• **À FAIRE**
- 1) D'après l'extrait de l'entretien, quelle raison a été donnée à Patrick Kafindo pour obtenir le dossier ?
- 2) Énumérez toutes les fonctions officielles, actuelles ou passées, que l'extrait de l'entretien attribue à Patrick Kafindo au sein de la Banque.

• **TEXTE EXTRAIT**

--*--

Mais cela veut dire que la direction générale vous a donné accès à ces comptes ?
Oui, effectivement ! Je suis allé demander le dossier à Patrick Kafindo…
Patrick Kafindo, le directeur général adjoint de la Banque.
Effectivement, Patrick Kafindo était directeur général adjoint, ancien responsable de l’inspection et président du comité de lutte contre le blanchiment qui était en réalité le parrain du réseau de blanchiment. Il a d’abord hésité, parce que j’avais ma petite liste avec moi. Il m’a demandé pourquoi je voulais ces comptes. Il faut souligner ici que par rapport à tout ce qui s’est passé, il y avait des soupçons et des doutes raisonnables au niveau de l’audit interne sur le fait que Dan Gertler avait créé des sociétés-écrans pour contourner les sanctions et malheureusement, on avait pu constater que cela se faisait avec la bénédiction de notre direction générale. Le fait pour Kafindo de me demander pourquoi je voulais avoir les dossiers de l’ouverture des comptes n’était pas de nature à arranger sa situation parce qu’il était notre suspect numéro 1 au niveau de l’audit interne. Parce que nous avions décidé de mener nos enquêtes de manière unilatérale à l’audit. Il me demande pourquoi je voulais le dossier. Je lui ai dit que c’était dans le cadre d’un contrôle de routine des dossiers d’ouverture des comptes. Et là, il m’intimide. Il me dit : petit, que tout ce que tu verras reste dans ta tête ! Je n’avais quasiment plus aucun doute sur son rôle dans ce parrainage d’un réseau de blanchiment.
Dans quelles conditions est-ce que vous avez pu travailler à ce moment-là ?
Il met à ma disposition dans la foulée tous les comptes. Pas seulement ce que je demandais, mais l’ensemble des dossiers qu’il détenait dans son bureau. Et il exige que je puisse travailler sur une table qui est un peu en retrait dans son bureau. C’était un peu révoltant parce que je ne suis pas un simple auditeur, j’étais responsable de l’audit interne. Et m’imposer une procédurede travail, alors qu’il est conscient des procédures qui régissent le métier de l’audit. Il m’a empêché de faire mon travail. En exigeant de travailler chez lui, je n’avais pas les outils nécessaires pour mener à bien ma mission.

--*--

• **DONNÉES**

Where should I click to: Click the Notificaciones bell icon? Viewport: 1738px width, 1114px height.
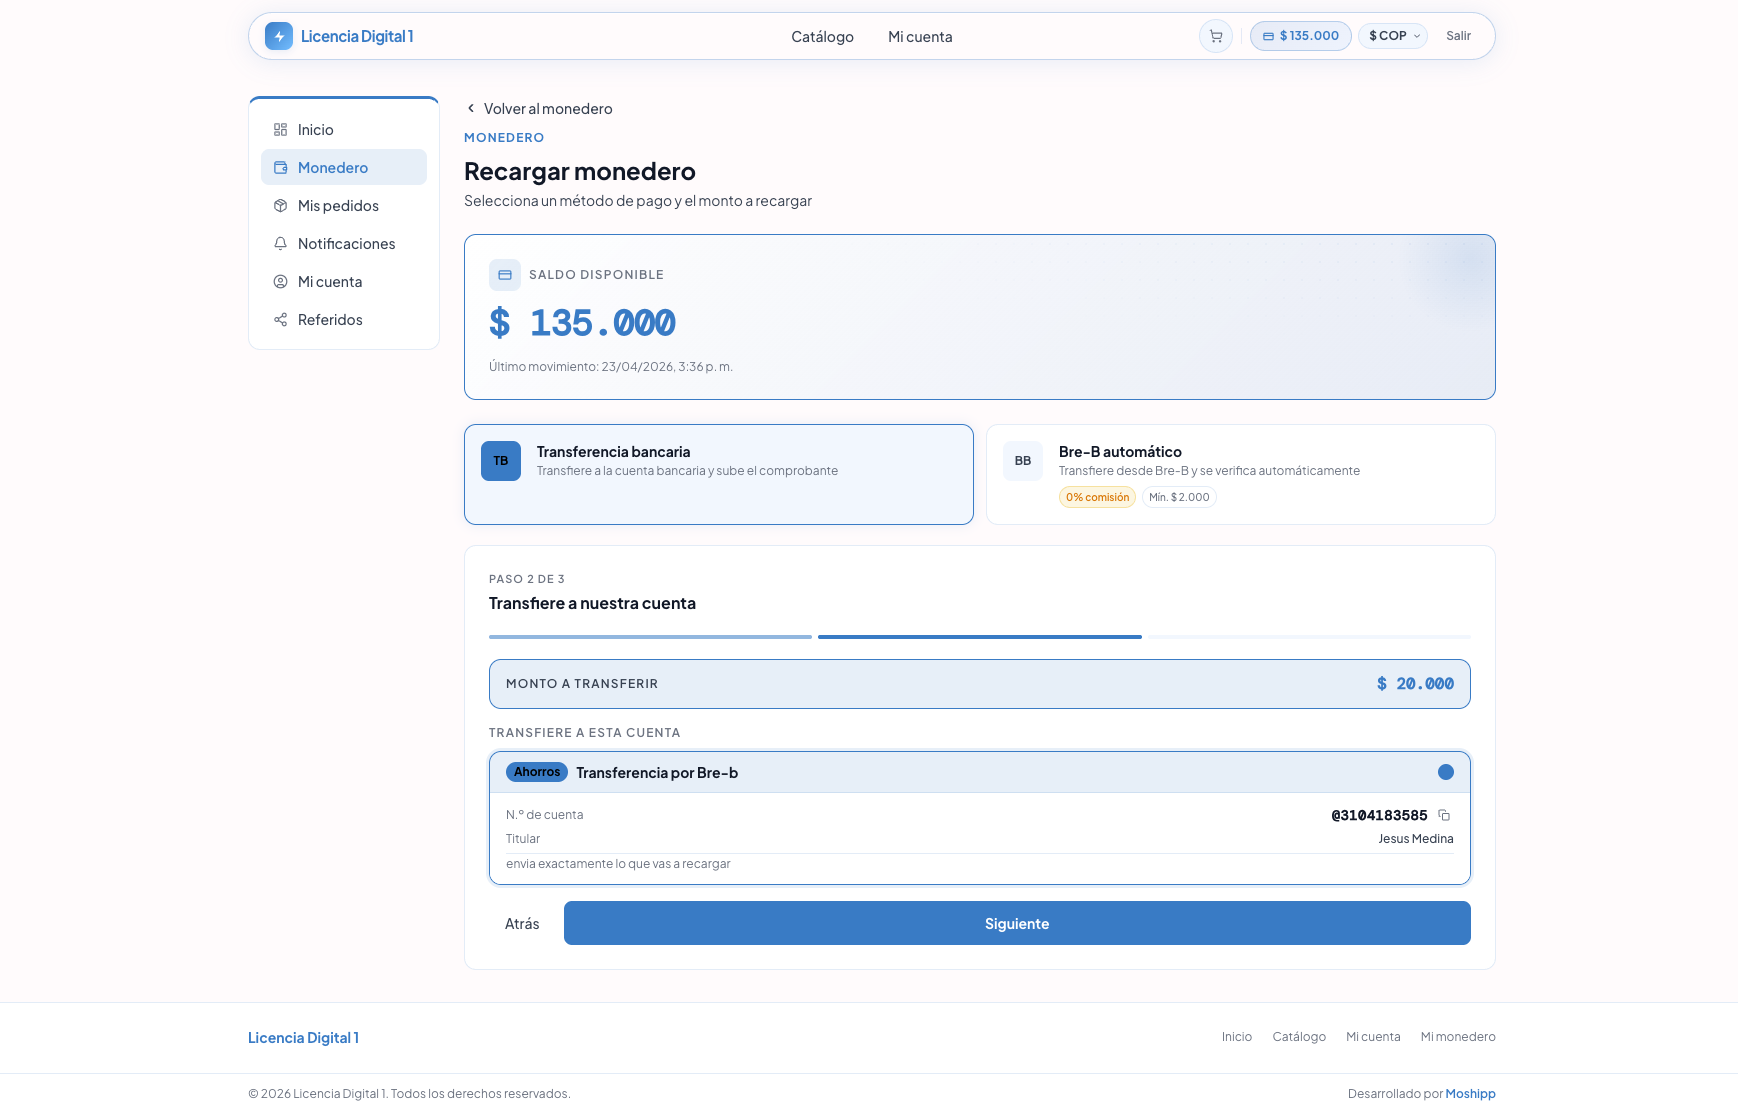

--*--

• **LES RÉPONSES**
- 1) Il s'agissait d'un contrôle de routine des dossiers d'ouverture des comptes.

- 2)
- Directeur général adjoint
- Ancien responsable de l'inspection
- Président du comité de lutte contre le blanchiment